- _Work item_: Your answer should be the lines below from the one with "The width and height of the screenshot is (533, 400)." to the one with "Viewport: 1568px width, 603px height.", both included, given again exactly and with nothing added.

- _Stored items_:
....

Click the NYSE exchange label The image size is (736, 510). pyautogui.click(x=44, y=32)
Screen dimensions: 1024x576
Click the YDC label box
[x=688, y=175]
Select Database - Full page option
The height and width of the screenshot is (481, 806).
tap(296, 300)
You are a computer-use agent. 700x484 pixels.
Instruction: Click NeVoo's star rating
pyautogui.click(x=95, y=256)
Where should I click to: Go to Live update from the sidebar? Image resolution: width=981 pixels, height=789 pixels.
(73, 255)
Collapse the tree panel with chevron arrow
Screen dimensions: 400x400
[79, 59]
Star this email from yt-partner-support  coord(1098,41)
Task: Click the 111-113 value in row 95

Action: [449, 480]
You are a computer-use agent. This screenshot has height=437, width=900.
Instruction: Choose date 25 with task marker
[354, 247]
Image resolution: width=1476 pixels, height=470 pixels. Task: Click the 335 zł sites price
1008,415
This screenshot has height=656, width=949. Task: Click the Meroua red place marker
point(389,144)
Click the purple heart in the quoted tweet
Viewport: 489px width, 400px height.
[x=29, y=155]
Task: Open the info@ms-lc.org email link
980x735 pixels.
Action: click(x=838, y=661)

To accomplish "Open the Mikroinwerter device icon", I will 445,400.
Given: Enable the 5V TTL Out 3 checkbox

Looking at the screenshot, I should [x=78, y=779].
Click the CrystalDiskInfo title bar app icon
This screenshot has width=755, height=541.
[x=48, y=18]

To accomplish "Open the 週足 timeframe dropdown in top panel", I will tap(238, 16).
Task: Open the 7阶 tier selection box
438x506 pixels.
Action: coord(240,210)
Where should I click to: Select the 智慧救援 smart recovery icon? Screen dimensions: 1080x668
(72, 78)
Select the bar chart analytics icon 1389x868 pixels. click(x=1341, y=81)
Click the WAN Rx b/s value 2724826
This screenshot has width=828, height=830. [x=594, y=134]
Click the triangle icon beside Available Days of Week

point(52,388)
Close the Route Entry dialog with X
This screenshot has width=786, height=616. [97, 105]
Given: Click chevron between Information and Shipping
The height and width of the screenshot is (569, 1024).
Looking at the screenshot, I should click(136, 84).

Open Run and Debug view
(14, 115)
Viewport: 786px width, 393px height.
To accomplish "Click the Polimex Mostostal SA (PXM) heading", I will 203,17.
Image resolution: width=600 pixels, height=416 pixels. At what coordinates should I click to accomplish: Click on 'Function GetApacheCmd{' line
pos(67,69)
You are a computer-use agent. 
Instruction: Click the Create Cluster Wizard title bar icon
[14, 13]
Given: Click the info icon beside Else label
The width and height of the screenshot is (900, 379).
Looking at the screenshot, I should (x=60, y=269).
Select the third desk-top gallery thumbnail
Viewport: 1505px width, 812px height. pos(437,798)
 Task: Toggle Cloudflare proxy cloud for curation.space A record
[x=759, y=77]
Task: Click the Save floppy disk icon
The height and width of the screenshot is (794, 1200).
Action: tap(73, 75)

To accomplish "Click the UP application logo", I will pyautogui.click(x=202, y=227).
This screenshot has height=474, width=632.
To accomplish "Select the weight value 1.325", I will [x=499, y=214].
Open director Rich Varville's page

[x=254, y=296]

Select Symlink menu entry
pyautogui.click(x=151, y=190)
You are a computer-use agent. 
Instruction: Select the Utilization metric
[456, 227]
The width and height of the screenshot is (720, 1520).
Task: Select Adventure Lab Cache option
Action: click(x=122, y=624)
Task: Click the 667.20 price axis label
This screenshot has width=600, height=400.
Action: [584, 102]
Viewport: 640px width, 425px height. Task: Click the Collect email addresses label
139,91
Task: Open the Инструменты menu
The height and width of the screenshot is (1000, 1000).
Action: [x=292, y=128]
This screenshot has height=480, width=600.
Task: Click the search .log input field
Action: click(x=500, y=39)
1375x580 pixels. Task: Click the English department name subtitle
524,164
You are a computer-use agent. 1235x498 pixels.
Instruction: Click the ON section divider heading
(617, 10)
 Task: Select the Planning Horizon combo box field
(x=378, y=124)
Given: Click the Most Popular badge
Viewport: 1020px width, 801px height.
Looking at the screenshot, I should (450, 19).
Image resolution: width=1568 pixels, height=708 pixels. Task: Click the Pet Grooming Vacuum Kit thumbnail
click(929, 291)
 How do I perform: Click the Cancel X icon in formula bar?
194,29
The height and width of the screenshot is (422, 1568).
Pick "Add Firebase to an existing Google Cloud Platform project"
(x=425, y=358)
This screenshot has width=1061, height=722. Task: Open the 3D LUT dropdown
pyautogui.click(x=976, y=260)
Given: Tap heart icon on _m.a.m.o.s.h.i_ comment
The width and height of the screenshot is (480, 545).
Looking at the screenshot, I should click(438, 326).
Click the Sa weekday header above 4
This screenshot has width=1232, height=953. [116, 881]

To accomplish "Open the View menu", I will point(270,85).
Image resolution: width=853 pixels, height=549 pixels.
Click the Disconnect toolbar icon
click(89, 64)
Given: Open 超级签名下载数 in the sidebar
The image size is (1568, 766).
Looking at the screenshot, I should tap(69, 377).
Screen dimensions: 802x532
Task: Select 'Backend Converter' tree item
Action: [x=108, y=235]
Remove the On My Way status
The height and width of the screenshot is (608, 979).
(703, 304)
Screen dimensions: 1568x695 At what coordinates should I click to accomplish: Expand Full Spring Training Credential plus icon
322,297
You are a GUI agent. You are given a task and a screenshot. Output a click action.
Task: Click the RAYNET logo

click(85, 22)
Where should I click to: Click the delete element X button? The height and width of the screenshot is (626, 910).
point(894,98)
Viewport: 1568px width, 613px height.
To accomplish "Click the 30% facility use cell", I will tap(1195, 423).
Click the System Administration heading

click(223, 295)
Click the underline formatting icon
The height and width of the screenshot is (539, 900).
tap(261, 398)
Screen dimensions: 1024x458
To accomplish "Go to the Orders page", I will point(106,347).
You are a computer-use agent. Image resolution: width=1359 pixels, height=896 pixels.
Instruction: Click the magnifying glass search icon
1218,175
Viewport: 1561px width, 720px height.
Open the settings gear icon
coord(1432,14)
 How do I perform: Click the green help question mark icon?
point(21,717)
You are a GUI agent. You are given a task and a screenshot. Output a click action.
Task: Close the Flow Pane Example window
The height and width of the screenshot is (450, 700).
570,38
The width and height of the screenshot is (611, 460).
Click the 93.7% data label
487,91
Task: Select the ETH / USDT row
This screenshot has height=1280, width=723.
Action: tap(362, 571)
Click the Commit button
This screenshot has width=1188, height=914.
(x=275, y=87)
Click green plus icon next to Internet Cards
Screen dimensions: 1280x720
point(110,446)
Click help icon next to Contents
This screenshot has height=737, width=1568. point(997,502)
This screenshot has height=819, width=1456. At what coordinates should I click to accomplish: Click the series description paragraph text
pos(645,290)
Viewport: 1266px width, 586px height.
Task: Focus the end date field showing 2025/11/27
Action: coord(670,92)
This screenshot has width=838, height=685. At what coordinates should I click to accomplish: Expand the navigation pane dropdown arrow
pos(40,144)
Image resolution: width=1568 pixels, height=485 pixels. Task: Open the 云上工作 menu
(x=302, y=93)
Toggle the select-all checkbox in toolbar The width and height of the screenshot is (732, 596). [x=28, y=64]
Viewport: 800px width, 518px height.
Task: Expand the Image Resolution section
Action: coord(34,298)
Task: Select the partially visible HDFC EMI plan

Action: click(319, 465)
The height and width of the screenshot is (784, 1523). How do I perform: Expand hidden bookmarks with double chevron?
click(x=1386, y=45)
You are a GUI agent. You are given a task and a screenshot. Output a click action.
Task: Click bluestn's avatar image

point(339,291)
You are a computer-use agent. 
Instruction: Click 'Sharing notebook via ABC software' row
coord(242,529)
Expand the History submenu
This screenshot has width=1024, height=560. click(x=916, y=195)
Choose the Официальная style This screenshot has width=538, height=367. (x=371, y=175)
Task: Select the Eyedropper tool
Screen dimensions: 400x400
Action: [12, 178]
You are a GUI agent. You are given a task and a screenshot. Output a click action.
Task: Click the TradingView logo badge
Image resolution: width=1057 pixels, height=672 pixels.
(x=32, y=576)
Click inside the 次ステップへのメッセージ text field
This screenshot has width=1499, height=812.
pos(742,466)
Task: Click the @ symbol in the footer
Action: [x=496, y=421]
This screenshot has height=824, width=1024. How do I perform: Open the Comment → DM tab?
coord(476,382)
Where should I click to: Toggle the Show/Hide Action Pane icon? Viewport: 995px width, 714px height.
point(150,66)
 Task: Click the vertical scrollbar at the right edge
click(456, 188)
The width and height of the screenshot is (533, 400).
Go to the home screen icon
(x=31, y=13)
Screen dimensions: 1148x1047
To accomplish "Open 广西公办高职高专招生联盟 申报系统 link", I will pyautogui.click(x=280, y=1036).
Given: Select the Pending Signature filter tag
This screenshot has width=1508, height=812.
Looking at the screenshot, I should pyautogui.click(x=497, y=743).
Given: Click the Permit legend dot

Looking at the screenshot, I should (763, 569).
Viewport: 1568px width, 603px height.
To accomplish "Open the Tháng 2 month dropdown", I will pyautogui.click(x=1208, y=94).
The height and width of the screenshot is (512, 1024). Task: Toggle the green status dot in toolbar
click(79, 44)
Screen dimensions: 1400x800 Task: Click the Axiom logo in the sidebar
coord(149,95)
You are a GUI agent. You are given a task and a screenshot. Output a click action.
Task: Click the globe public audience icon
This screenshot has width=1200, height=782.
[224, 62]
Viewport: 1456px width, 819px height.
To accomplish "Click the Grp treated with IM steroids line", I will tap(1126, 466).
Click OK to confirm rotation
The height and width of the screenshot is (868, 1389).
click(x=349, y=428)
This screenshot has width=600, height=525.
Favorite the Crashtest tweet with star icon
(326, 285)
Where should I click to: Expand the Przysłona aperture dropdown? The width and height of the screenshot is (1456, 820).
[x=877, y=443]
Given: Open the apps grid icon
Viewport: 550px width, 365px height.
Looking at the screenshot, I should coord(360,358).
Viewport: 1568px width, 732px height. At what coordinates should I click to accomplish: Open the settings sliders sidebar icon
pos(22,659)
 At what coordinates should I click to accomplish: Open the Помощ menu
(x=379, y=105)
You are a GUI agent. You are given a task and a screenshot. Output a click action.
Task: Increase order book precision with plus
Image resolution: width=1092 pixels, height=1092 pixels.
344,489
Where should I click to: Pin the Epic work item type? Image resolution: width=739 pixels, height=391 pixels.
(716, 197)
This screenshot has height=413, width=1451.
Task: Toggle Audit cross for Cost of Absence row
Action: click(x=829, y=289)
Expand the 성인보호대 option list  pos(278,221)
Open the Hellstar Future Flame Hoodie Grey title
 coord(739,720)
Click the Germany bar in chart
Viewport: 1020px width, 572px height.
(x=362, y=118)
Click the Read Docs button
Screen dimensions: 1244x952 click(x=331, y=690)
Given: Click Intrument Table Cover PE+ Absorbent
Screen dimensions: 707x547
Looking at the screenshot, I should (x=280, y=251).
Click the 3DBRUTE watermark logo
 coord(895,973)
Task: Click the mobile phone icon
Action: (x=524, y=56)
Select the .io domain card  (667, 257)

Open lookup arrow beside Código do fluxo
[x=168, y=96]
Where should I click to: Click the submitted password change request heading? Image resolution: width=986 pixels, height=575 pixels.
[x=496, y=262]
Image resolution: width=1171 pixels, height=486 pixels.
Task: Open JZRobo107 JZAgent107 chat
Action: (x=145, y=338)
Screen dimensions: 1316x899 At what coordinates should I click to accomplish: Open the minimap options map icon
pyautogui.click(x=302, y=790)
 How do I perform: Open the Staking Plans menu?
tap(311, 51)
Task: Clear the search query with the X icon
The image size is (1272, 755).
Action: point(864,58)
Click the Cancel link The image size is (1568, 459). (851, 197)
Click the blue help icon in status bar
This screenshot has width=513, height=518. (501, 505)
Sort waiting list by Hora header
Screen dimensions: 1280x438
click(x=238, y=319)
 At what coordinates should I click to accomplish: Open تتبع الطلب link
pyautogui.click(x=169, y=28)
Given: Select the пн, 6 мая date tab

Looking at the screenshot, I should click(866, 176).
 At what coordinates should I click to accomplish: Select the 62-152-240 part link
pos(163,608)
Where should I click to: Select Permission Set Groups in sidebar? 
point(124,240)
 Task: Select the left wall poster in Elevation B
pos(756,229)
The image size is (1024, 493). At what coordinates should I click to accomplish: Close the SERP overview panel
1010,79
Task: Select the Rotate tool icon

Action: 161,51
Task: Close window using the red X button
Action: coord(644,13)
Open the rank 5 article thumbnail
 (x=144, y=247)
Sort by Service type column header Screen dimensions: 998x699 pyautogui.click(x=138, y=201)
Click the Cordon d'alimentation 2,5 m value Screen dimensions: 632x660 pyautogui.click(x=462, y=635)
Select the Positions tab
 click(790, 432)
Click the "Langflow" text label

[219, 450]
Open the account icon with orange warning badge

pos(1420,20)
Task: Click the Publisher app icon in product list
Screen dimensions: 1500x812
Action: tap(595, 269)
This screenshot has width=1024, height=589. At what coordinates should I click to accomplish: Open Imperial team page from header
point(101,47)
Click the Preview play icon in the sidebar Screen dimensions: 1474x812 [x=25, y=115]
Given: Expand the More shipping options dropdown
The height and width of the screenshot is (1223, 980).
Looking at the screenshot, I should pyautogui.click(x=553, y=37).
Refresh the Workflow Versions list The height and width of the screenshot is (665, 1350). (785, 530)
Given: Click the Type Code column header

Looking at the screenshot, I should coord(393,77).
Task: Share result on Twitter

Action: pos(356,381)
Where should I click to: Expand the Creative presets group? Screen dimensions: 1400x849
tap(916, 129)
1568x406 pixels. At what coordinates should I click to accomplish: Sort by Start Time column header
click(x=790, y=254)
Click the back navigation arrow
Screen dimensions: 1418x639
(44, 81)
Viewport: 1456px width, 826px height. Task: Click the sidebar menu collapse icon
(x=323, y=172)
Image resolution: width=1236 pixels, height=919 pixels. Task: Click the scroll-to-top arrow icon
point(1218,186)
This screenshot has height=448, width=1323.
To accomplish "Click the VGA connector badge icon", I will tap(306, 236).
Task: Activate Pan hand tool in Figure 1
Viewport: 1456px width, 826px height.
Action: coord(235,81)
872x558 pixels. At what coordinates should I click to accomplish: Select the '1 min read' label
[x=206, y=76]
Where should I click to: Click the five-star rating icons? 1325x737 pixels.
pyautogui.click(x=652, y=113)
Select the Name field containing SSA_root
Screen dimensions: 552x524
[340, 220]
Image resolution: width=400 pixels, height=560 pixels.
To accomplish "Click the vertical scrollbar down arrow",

....

- _Answer below_:
The width and height of the screenshot is (533, 400).
Go to the home screen icon
(x=31, y=13)
Screen dimensions: 1148x1047
To accomplish "Open 广西公办高职高专招生联盟 申报系统 link", I will pyautogui.click(x=280, y=1036).
Given: Select the Pending Signature filter tag
This screenshot has width=1508, height=812.
Looking at the screenshot, I should pyautogui.click(x=497, y=743).
Given: Click the Permit legend dot

Looking at the screenshot, I should (763, 569).
Viewport: 1568px width, 603px height.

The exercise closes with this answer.